How to handle $x_{ij}x_{ji}=0$

Question

Given a complete bi-directional graph $G=(V,\overrightarrow{E})$, let's consider the following formulation:

$$\begin{align} min \quad & \sum_{k\in {V}} \Big(\alpha_{k}-\sum_{(j,k) \in \overrightarrow{E}} x_{jk}\alpha_{j}\Big)^2 + \sum_{(j,k) \in \overrightarrow{E}} c^T g \\ & x_{ij} \leq M g_{ij} \quad (i,j) \in \overrightarrow{E} \\ & \psi_{ij}+ \psi_{ji}=1 \quad (i,j) \in \overrightarrow{E} \\ & g_{ij} \leq \psi_{ij} \quad (i,j) \in \overrightarrow{E} \\ & A \psi \leq t \\ & g_{ij}, \psi_{ij} \in \{0,1\} \quad (i,j) \in \overrightarrow{E}\\ & x_{ij} \geq 0 \quad (i,j) \in \overrightarrow{E}\end{align}$$

This is a Mix-Integer Quadratic Optimization which can be solved by opt solvers (e.g., Gurobi). That said, this formulation has poor relaxation because of big-M constraint.

Alternative formulation: Since we have $\psi_{ij} + \psi_{ji}=1$, it is clear that we have a disjuction constraint in the form of $x_{ij} x_{ji}=0$.

What would be an effective way to deal with this disjuction constraint. In the same spirit, can the decision variable $x_{ij}$ be tighten with other inequalities?

My first attemt is to add this inequality: $x_{ij}x_{ji} \leq g_{ij}^2$ to tighten the range for $x_{ij}$ but it makes the problem non-linear (cannot be solved by Gurobi anymore).

Edit: There is no natural way to identify a tight big-M for this formulation. What I do is to remove all constraints and optimzie the convex quadratic objective function (without g). Let $x_{ij}^{\star}$ be the solution to this problem. Then, we set $M= 5\times max_{i,j}(x^\star_{ij})$. The exact way to identigy M is both very difficult to solve and also gives way too big M.

Answer 1

It's hard to give a definite answer without more insight into the problem, but a few thoughts come to mind.

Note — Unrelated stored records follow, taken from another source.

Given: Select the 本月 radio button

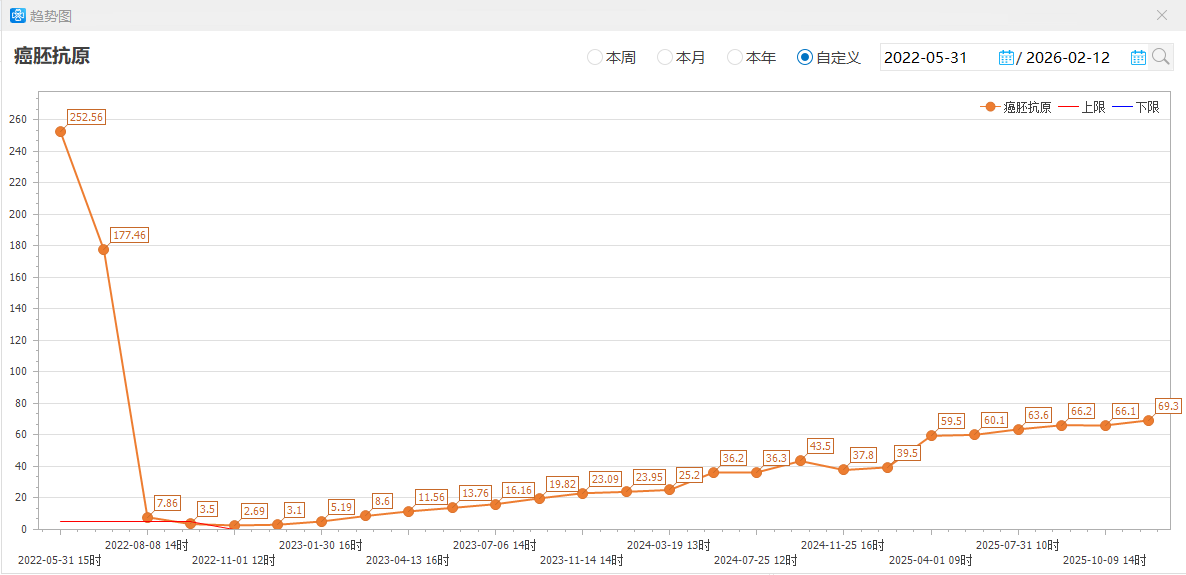Looking at the screenshot, I should [x=665, y=57].
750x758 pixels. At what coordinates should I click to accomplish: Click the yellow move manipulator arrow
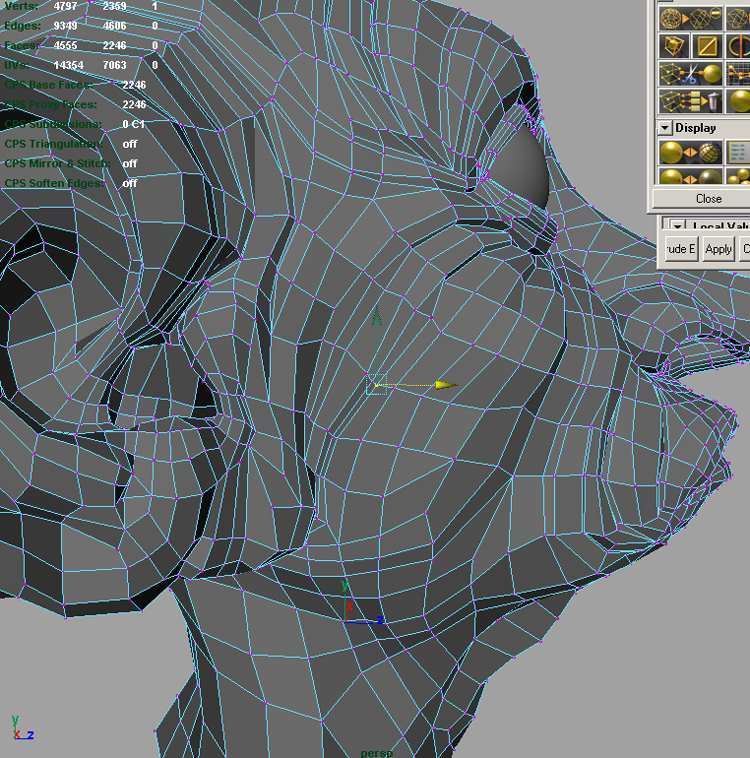445,384
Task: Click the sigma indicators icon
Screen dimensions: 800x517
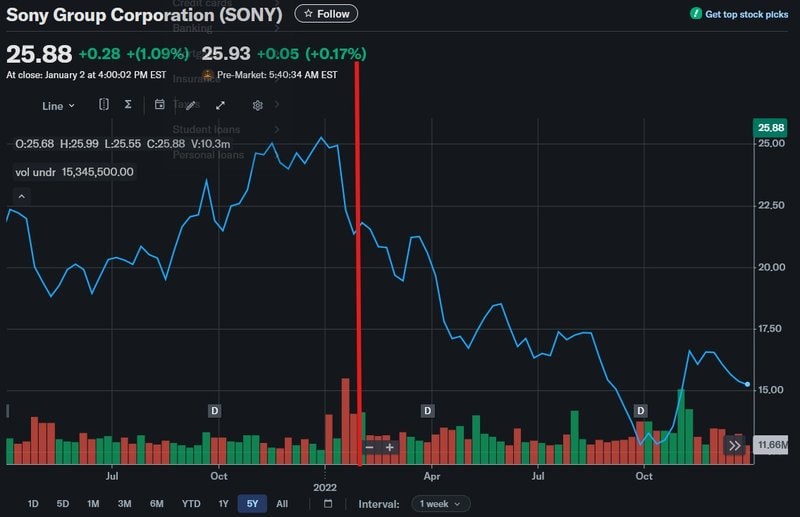Action: [128, 105]
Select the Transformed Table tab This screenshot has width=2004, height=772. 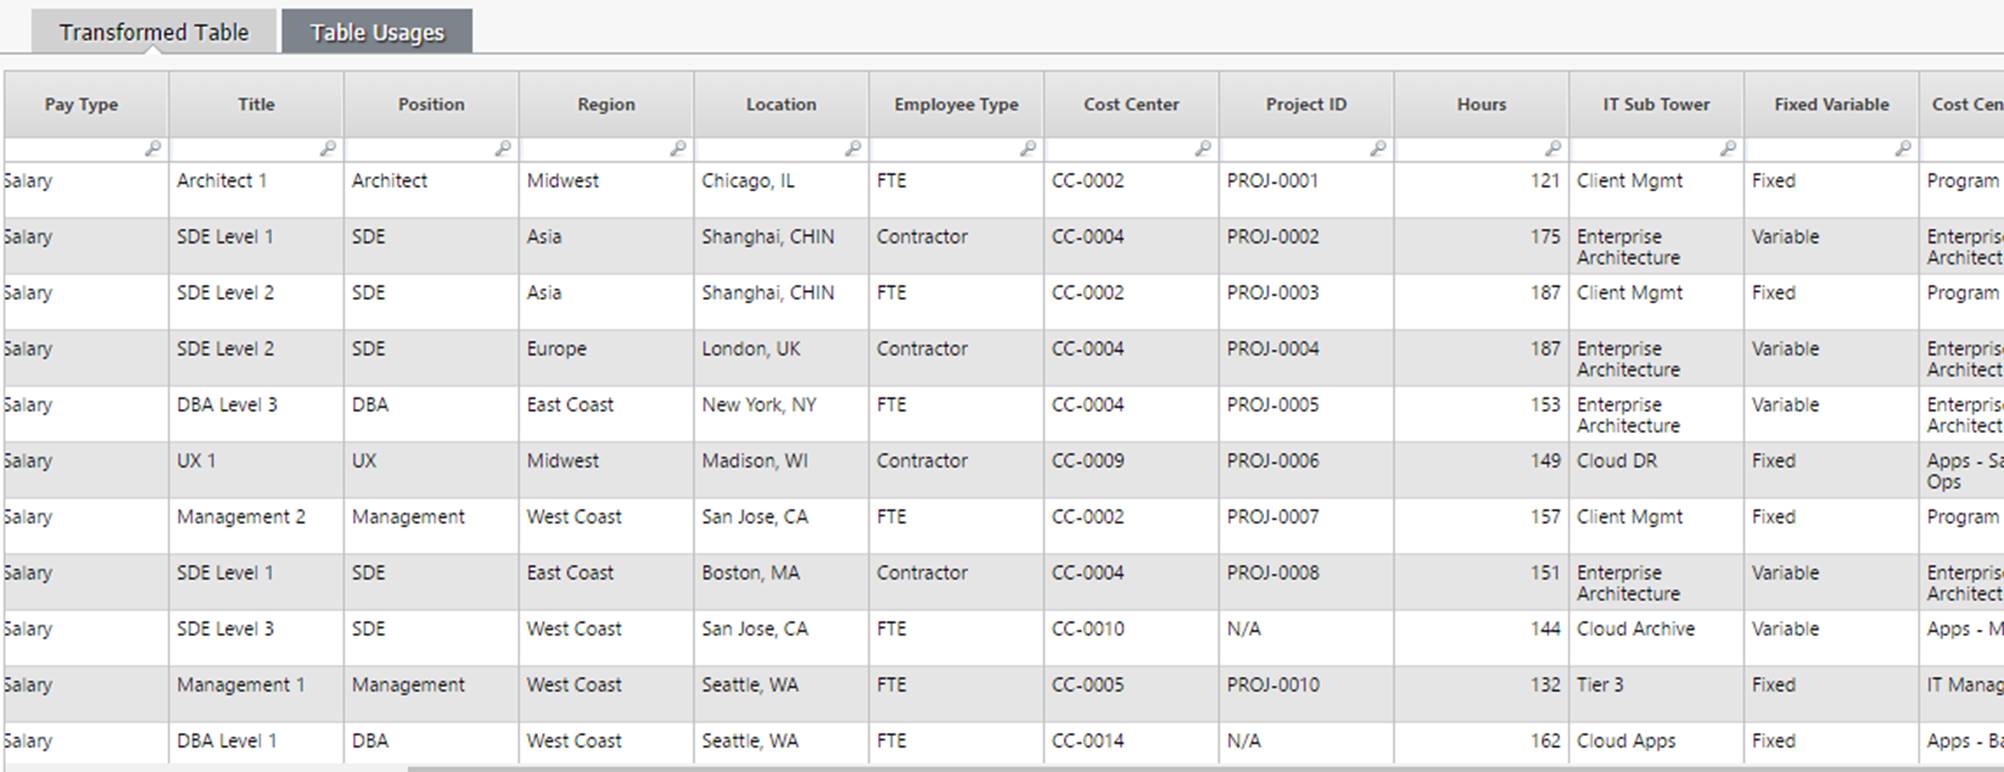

1. If the $A$ matrix is nonnegative, then $Ag\le A\psi$, in which case I think you can eliminate $\psi$ from the formulation (and replace $\psi_{ij} + \psi_{ji} = $ with $g_{ij} + g_{ji} \le 1$.
2. Larry asked about how you compute $M$. You may already be doing this, but I would suggest that $M$ be $M_{ij}$. There's no need to use the same value of $M$ in every constraint. If you can provide a priori upper bounds $M_{ij}$ for each $x_{ij}$ (the tighter the better), your current formulation might perform better.
3. Assuming neither of the above helps enough, you might try a version of Benders decomposition (with no guarantee that it will help). You could replace the first term of the objective with a variable $z\ge 0$ and remove the $x$ variables and the big-$M$ constraints from the master problem. In a subproblem, invoked when the solver thinks it has a solution to the master, you minimize the quadratic expression subject to $x_{ij}\le 0$ for all $(i,j)\in S=\{(m,n) : g^*_{mn} = 0\}$, where $g^*$ comes from the hypothetical master solution. Let's say that minimum of the subproblem objective comes out $\hat{z}$. The constraint $z\ge \hat{z}\left(1-\sum_{(i,j)\in S} g_{ij}\right)$ is then valid in the master problem. How weak it is would be an empirical question. It might also be possible to shrink $S$ a bit in the new constraint, by eliminating terms for which the KKT multiplier of the corresponding constraint $x_{ij}\le 0$ in the subproblem had the wrong sign (meaning that letting $x_{ij}$ take a positive value would not help $\hat{z}$) ... if in fact that every happened.